HOW TO COMPLETE THIS TASK: Here is a listing; work out how many of its lines contain the word "tool", and state only that number.

:: RECORDS FOR THE TASK ::

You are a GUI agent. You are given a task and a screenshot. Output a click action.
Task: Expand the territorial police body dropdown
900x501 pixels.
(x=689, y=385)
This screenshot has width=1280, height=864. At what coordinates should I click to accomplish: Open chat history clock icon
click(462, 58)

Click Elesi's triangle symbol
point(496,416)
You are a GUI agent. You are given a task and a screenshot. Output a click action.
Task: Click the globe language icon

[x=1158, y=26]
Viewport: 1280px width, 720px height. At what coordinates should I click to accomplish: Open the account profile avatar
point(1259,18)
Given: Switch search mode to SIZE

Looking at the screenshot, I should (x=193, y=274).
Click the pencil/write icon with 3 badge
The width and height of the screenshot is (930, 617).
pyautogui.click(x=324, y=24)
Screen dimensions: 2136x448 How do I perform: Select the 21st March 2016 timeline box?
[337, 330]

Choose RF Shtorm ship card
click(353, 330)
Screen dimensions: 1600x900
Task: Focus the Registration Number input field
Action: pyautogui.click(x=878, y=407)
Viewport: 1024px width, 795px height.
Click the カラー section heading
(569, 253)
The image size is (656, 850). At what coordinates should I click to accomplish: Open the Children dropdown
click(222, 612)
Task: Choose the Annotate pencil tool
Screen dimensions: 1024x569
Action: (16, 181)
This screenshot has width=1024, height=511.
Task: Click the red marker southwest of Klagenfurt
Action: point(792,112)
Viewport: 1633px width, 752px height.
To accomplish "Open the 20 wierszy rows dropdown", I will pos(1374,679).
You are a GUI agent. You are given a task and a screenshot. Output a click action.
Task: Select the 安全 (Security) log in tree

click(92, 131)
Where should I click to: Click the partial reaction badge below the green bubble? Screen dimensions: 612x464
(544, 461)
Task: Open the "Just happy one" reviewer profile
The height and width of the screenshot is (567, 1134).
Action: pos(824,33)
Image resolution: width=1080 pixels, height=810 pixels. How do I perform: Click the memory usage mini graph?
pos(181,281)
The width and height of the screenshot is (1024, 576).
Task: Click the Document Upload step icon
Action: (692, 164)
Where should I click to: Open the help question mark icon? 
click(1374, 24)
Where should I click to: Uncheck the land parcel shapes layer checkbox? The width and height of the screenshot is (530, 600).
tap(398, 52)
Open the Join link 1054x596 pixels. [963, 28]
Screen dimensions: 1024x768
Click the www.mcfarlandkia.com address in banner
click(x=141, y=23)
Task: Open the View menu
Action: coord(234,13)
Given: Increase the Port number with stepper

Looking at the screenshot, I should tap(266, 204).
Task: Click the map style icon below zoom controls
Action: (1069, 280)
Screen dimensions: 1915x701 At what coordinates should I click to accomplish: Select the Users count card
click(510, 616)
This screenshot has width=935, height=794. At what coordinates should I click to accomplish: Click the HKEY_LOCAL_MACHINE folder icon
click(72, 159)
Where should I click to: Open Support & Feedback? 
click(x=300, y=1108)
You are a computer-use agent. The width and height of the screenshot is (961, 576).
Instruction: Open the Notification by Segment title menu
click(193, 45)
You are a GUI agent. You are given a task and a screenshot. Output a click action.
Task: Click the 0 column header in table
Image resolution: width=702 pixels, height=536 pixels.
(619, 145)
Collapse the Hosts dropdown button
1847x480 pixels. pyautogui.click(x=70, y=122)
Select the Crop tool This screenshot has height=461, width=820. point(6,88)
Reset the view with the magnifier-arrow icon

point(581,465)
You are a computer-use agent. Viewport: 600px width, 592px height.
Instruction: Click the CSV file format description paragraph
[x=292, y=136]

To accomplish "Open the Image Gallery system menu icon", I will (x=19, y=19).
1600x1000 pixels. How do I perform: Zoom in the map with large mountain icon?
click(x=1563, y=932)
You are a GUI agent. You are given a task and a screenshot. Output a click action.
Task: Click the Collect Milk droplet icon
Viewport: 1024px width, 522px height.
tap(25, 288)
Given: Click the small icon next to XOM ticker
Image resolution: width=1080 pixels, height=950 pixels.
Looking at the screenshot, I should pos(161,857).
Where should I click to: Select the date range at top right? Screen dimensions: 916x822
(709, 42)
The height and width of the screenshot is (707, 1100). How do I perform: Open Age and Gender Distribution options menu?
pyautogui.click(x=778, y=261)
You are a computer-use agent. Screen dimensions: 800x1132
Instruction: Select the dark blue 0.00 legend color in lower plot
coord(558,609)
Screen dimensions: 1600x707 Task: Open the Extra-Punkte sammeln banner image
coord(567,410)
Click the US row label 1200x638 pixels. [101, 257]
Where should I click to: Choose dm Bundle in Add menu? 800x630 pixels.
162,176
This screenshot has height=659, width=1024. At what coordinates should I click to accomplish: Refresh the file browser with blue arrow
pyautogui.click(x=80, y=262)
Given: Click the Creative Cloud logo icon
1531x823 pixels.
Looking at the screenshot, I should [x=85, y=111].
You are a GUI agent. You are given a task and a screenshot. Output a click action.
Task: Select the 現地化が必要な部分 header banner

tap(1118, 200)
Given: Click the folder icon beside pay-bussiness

:::

RESULT OF THIS TASK: 2